- **Task objective**
In the material below, begin at the line that has "This screenshot has", stop after the line that has "Screen dimensions: 274x235", and transcribe those lines exactly, without pictures.

- **Record set**
▬▬▬

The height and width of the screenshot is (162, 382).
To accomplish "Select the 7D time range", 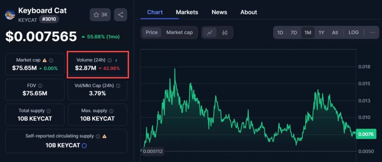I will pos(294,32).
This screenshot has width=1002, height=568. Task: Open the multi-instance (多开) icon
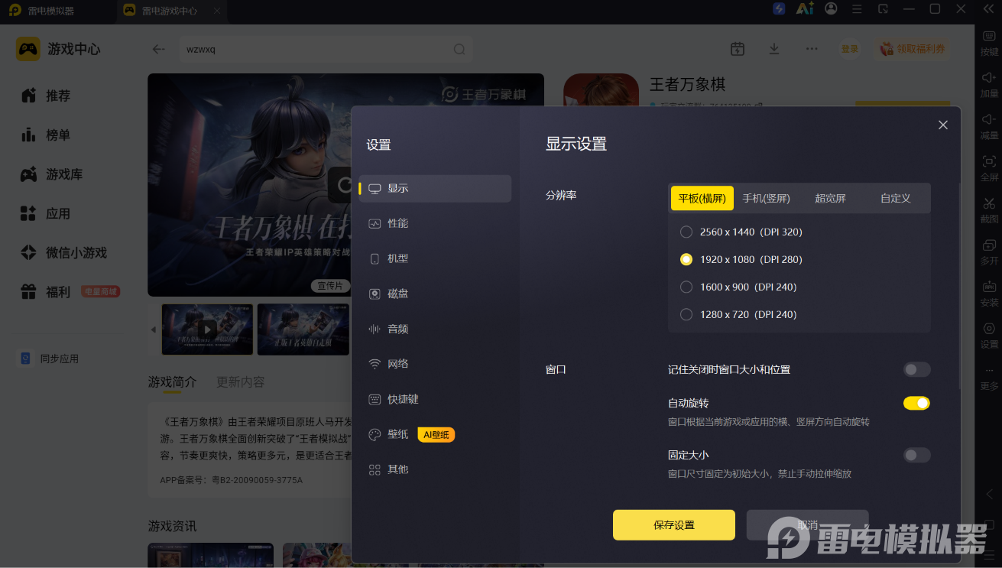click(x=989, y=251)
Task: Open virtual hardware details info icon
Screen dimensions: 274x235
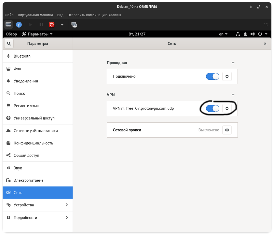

▬▬▬

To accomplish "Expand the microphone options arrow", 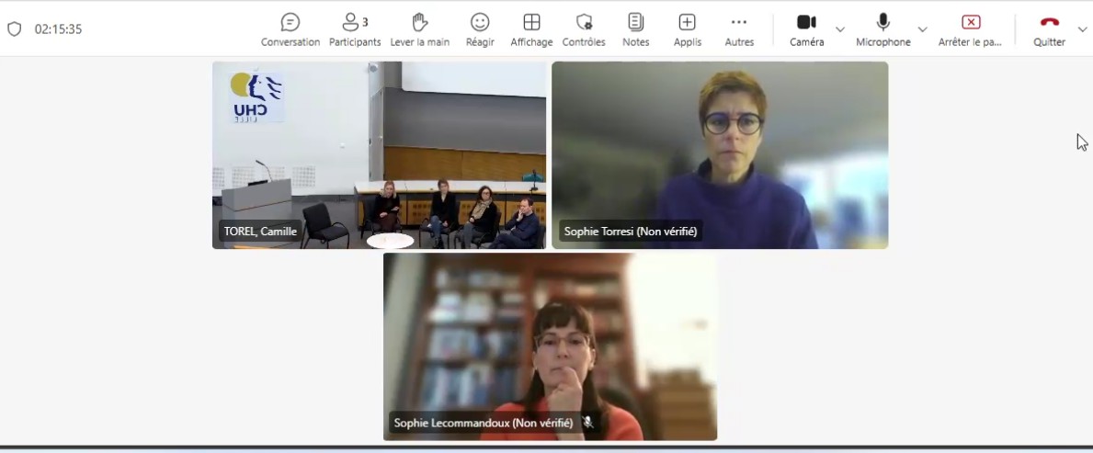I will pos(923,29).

▬▬▬

- **Response to this exercise**
This screenshot has width=1002, height=568. Task: Open the multi-instance (多开) icon
click(x=989, y=251)
Task: Open virtual hardware details info icon
Screen dimensions: 274x235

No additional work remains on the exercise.